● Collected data
*** Block opens ***
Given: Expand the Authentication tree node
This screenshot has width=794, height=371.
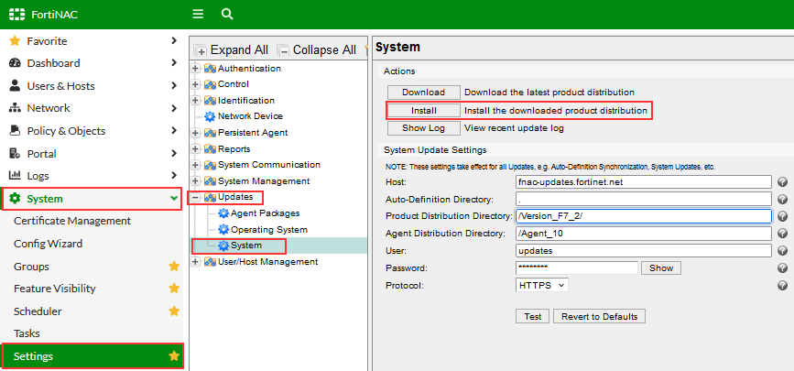Looking at the screenshot, I should [196, 69].
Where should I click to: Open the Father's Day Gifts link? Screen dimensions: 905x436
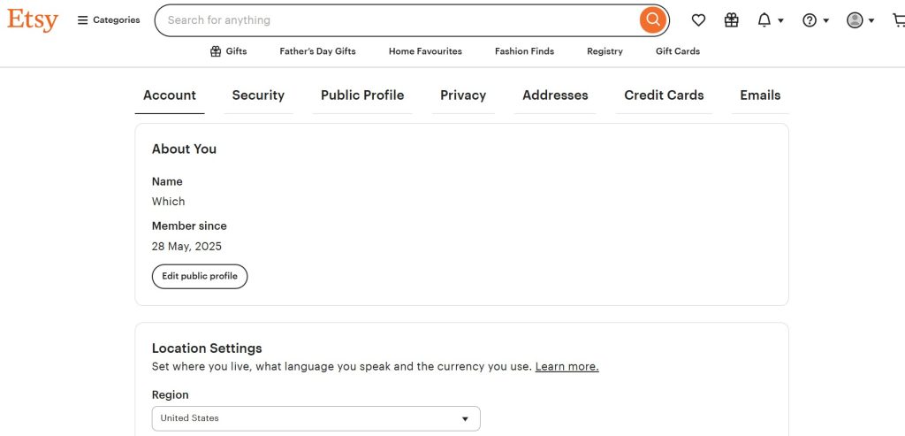(x=317, y=51)

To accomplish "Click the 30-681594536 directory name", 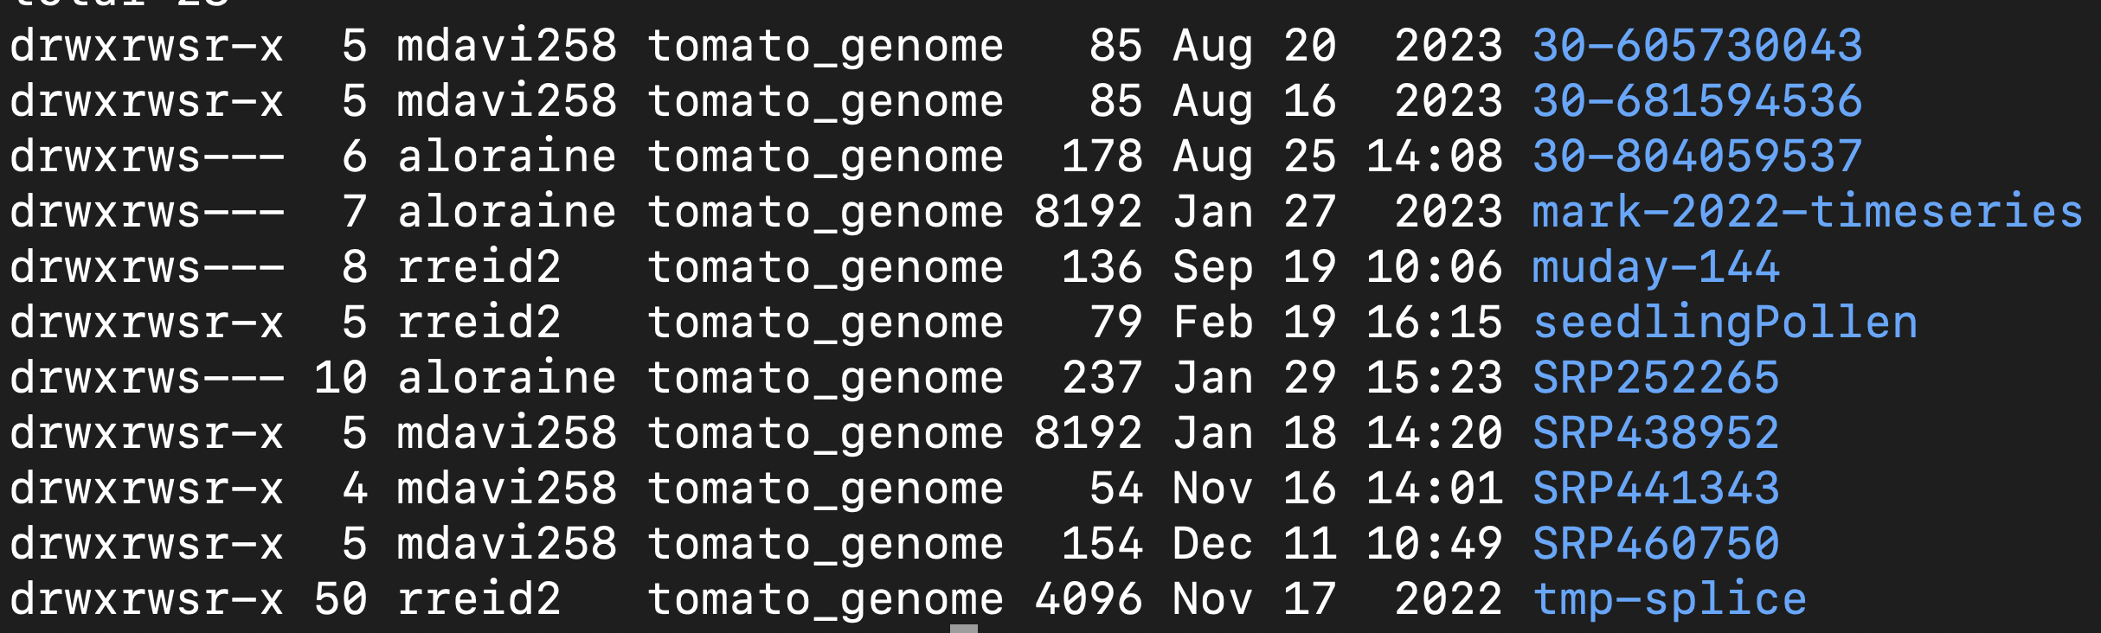I will coord(1697,101).
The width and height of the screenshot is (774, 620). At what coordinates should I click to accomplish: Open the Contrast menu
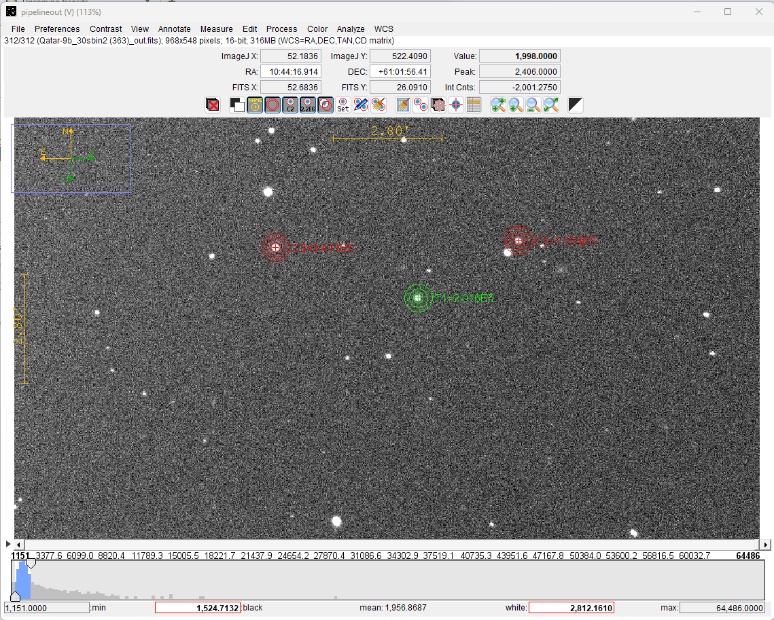[x=105, y=29]
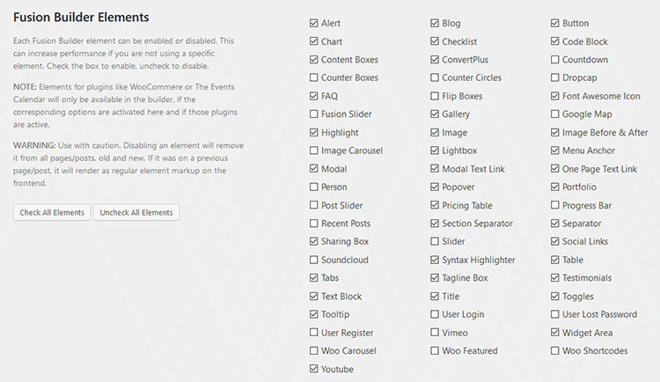This screenshot has height=382, width=660.
Task: Check the Vimeo element box
Action: (x=435, y=333)
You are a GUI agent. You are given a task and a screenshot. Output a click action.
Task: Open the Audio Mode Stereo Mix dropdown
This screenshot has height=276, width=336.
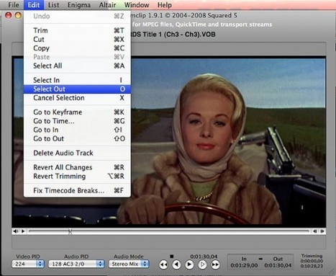pos(129,264)
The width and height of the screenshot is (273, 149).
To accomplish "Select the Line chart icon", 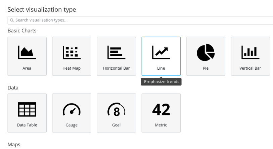I will 161,52.
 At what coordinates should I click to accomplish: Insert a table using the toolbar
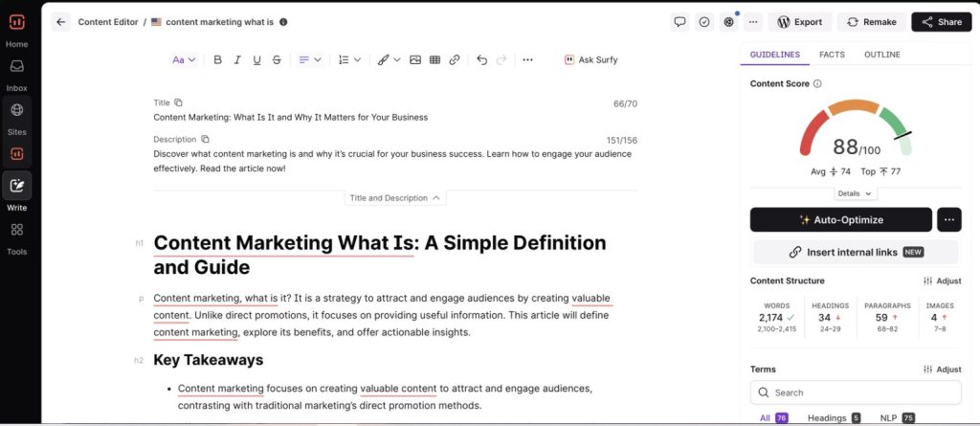click(434, 59)
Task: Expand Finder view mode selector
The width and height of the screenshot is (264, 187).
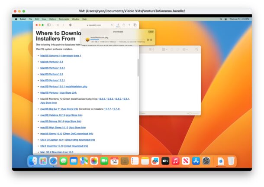Action: (x=151, y=50)
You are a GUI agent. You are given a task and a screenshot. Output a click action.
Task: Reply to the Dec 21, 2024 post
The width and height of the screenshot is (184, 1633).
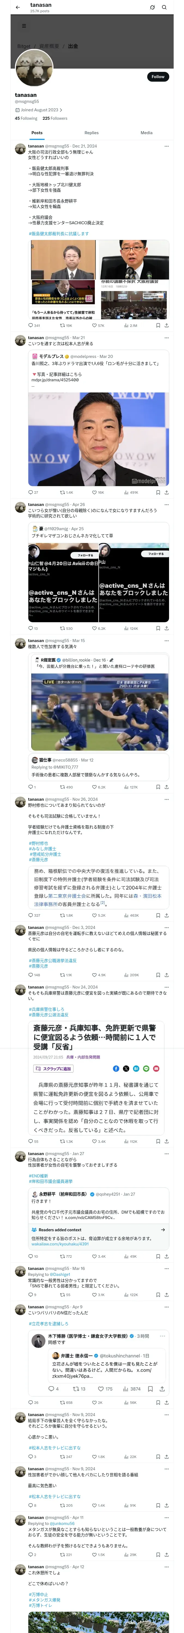click(x=31, y=325)
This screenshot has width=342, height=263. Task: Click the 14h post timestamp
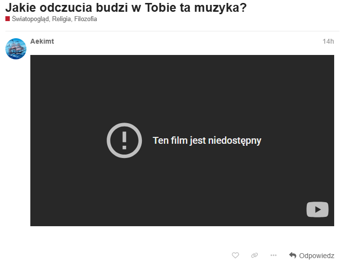(x=328, y=41)
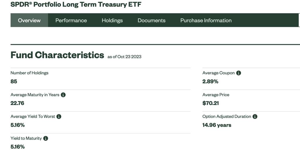The width and height of the screenshot is (300, 163).
Task: Click the Fund Characteristics heading
Action: [57, 55]
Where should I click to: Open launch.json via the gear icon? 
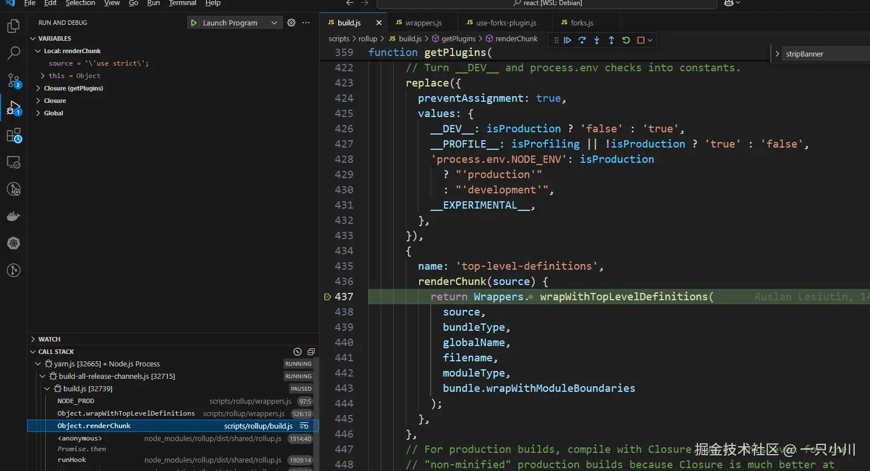[x=291, y=23]
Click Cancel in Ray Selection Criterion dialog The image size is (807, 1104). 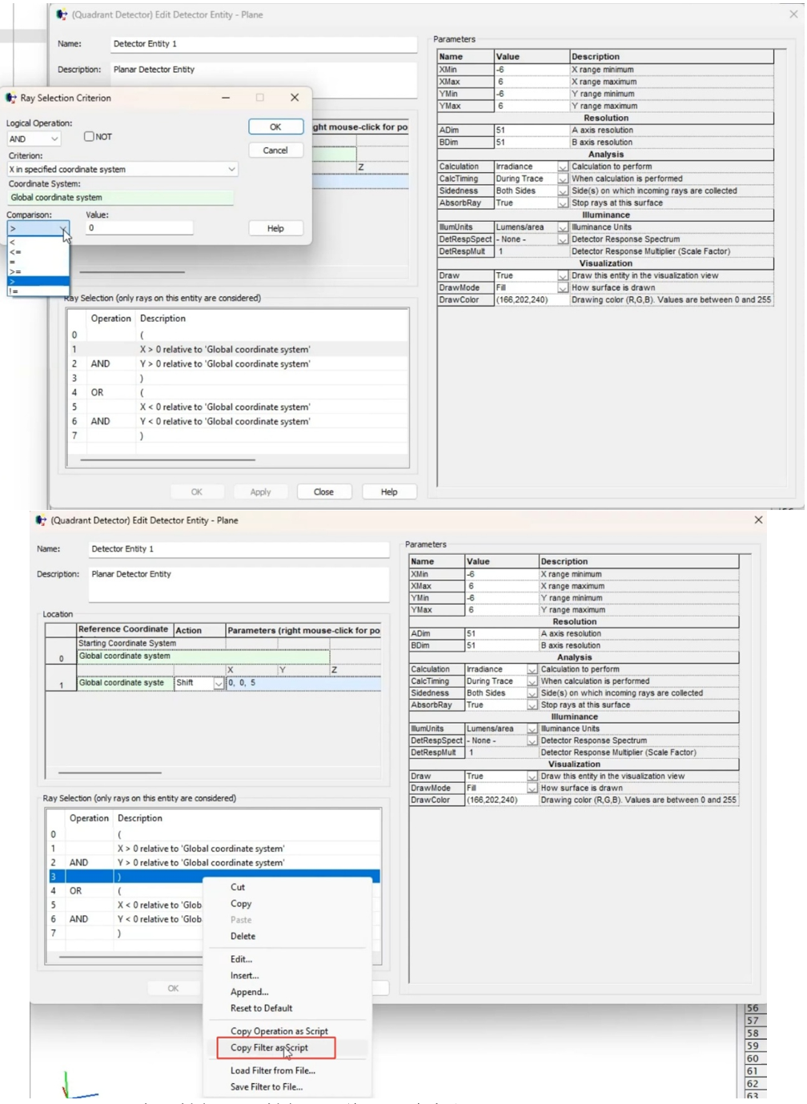click(275, 151)
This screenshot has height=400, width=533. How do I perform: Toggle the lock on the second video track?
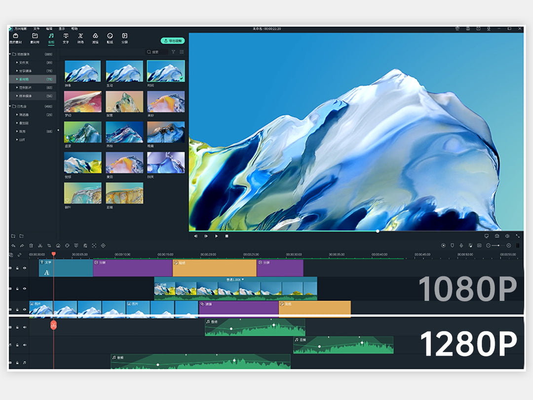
*** Block closes ***
Extract every line above that contains the word "Expand".

● RESULT BELOW
Given: Expand the Authentication tree node
Task: Expand Finder view mode selector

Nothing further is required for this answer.